Overview of 2014—2015 Findings and Recommendations

During the 2014—2015 reporting year, I submitted nine classified reports to the Minister of National Defence on my review of CSE activities. Three reports – one on foreign signals intelligence ministerial authorizations and two spot checks of intercepted, used and retained private communications under those authorizations – are combined into one since the private communications reviewed in the spot checks are those intercepted under the ministerial authorizations.

The reviews last year were conducted under my mandate:

• to ensure CSE activities are in compliance with the law – as set out in paragraph 273.63(2)(a) of the National Defence Act; and
• to ensure CSE activities carried out under a ministerial authorization are authorized – as set out in subsection 273.65(8) of the National Defence Act.

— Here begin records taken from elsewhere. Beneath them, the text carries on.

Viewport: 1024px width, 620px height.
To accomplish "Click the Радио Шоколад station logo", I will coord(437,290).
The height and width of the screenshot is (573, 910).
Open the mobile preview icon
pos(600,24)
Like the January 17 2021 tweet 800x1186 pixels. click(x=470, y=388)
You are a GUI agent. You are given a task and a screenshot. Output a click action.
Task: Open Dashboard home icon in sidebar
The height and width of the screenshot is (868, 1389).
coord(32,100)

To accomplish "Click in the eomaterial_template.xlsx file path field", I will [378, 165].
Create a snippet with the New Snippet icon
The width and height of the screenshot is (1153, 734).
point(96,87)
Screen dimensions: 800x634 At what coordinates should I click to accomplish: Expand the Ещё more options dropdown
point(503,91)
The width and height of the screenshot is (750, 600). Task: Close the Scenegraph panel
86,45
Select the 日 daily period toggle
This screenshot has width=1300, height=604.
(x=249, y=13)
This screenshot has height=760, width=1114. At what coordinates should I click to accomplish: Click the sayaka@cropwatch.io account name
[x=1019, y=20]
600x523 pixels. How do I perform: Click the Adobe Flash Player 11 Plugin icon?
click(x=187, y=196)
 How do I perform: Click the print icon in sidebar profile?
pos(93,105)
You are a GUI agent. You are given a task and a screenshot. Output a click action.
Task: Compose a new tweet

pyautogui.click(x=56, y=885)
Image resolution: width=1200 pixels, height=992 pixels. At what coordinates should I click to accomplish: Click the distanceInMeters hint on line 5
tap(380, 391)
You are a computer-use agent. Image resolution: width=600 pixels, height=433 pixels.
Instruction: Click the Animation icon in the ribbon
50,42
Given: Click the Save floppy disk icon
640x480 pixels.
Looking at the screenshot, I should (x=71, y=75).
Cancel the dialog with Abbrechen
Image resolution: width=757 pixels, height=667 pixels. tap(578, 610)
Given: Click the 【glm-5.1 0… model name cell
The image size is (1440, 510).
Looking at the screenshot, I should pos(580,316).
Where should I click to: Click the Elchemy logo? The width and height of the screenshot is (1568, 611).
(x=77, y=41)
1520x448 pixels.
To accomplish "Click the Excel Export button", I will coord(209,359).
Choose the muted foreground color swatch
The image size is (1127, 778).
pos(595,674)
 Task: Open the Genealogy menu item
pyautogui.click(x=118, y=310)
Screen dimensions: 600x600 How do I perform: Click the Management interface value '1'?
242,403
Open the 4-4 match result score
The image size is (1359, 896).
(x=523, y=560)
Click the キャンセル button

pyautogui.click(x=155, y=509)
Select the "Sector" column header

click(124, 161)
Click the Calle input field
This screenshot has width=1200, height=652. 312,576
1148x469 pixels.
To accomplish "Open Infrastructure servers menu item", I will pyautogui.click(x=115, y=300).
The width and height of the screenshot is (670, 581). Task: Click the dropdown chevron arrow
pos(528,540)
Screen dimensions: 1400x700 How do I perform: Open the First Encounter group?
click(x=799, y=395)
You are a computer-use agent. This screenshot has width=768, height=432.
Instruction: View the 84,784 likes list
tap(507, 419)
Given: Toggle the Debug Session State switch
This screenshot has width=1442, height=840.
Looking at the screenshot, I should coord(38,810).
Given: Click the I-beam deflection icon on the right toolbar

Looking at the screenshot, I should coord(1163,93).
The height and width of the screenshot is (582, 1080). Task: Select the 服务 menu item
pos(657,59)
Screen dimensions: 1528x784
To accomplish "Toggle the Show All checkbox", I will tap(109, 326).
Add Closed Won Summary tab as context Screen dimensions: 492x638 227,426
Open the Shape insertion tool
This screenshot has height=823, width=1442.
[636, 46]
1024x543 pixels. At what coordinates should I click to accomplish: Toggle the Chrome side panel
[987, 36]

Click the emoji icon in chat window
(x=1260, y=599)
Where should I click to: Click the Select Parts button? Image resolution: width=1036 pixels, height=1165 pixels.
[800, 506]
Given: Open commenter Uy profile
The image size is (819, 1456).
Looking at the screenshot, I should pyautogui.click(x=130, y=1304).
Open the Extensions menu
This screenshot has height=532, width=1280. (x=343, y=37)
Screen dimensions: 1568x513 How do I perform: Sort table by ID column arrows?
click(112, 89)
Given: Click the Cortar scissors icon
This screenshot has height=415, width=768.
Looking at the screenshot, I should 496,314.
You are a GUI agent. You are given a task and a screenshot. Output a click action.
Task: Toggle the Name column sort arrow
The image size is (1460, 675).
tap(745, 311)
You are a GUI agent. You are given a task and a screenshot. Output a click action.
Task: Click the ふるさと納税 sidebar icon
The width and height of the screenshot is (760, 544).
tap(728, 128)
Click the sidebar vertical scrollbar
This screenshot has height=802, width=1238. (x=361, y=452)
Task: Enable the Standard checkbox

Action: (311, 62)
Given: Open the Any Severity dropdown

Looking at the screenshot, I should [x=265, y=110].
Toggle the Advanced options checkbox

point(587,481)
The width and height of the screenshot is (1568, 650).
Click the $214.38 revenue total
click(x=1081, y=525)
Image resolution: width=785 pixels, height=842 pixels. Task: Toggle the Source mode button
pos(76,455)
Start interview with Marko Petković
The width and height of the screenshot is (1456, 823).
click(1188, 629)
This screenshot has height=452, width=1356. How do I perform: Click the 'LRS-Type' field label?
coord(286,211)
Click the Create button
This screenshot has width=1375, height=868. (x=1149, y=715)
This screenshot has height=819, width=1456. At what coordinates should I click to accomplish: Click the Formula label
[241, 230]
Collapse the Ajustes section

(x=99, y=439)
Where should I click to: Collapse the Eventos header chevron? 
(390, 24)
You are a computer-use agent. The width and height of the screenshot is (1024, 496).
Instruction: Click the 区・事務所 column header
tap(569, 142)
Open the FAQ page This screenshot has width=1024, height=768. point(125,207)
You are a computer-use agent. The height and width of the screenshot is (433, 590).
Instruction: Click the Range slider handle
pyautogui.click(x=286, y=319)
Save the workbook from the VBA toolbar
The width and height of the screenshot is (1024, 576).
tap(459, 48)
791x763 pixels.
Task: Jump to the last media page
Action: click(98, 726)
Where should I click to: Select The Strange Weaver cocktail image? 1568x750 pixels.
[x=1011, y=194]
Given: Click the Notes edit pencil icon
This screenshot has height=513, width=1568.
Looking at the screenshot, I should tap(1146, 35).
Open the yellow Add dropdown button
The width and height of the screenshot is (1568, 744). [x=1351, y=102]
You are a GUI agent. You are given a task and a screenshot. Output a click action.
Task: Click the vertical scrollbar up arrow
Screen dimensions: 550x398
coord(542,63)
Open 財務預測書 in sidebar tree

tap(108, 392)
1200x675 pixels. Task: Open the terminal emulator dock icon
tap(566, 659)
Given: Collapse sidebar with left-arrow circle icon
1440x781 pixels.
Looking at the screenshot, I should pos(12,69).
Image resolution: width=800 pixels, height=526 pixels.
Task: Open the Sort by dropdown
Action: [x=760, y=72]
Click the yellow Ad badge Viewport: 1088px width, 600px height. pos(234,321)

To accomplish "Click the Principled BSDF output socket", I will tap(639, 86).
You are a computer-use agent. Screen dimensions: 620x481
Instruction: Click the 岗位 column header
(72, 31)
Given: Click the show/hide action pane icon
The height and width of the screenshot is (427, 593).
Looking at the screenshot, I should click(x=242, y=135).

The first review examined metadata activities related to CSE's foreign signals intelligence activities. This review was the first in an ongoing comprehensive review of CSE's metadata activities.

One review examined CSE assistance to the Canadian Security Intelligence Service (CSIS) related to section 16 of the CSIS Act. Two other reviews looked at specific activities: CSE's IT security activities to protect Government of Canada computer systems and networks; and CSE's relationship with the Canadian Forces Information Operations Group Cyber Support Detachments.

As in previous years, my office conducted its annual review of ministerial authorizations for foreign signals intelligence. However, because the ministerial authorizations gave CSE the authority to unintentionally intercept a foreign communication with a Canadian end, making it a “private communication” as defined in the Criminal Code, this is an activity that needs continual scrutiny to ensure lawfulness and protection of privacy. Therefore, as a follow-up, to ensure that recommendations made last year were being implemented, my office also conducted spot checks this year on the private communications intercepted, used, retained, and destroyed, by CSE.

The remaining two reviews are also ones that I conduct every year because they concern areas that pose high risks to privacy: CSE disclosures of Canadian identity information and CSE incidents and procedural errors related to privacy.

The results

Each year, I provide an overall statement on my findings about the lawfulness of CSE activities. With the exception of one review related to metadata for which I am still examining the legal implications, all of the activities of CSE reviewed this past year complied with the law.

As well, this year, I made eight recommendations to promote compliance with the law and strengthen privacy protection, as well as to clarify the National Defence Act. The recommendations relate to reinforcing ministerial and policy guidance, as well as clarifying CSE's relationships with other organizations, including Second Party partners.

Five recommendations related to processes. The first recommendation stated that CSE use its existing centralized records system to record decisions and actions taken regarding new and updated collection systems, as well as decisions and actions taken regarding minimization of metadata. Two recommendations related to updating governing documentation for processes related to section 16 of the CSIS Act. One recommendation was to update or create memoranda of understanding between CSIS and CSE, related to CSE's assistance to CSIS under part (c) of its mandate. The fifth process-related recommendation was for the attachment of caveats to certain material shared with CSE partners to ensure the material would not be used without the express authorization of CSE.

Two recommendations involved updating and clarifying certain instruments. The first recommendation was to update the ministerial directive for metadata activities, last revised in 2011, to address the evolution of practices in this field as well as to clarify terminology that has changed over time. The second recommendation calls for an amendment of the National Defence Act to remove an ambiguity regarding CSE information technology (IT) security activities carried out under ministerial authorization.

The final recommendation relates to reporting to the Minister on private communications unintentionally intercepted by CSE in conducting its cyber defence activities. Such reporting should highlight important differences between private communications intercepted under the IT security ministerial authorization versus those intercepted under foreign signals intelligence ministerial authorizations. Under the IT security ministerial authorization, CSE intercepts many one-end-in-Canada e-mails containing malicious code, which have a lower expectation of privacy attached to them.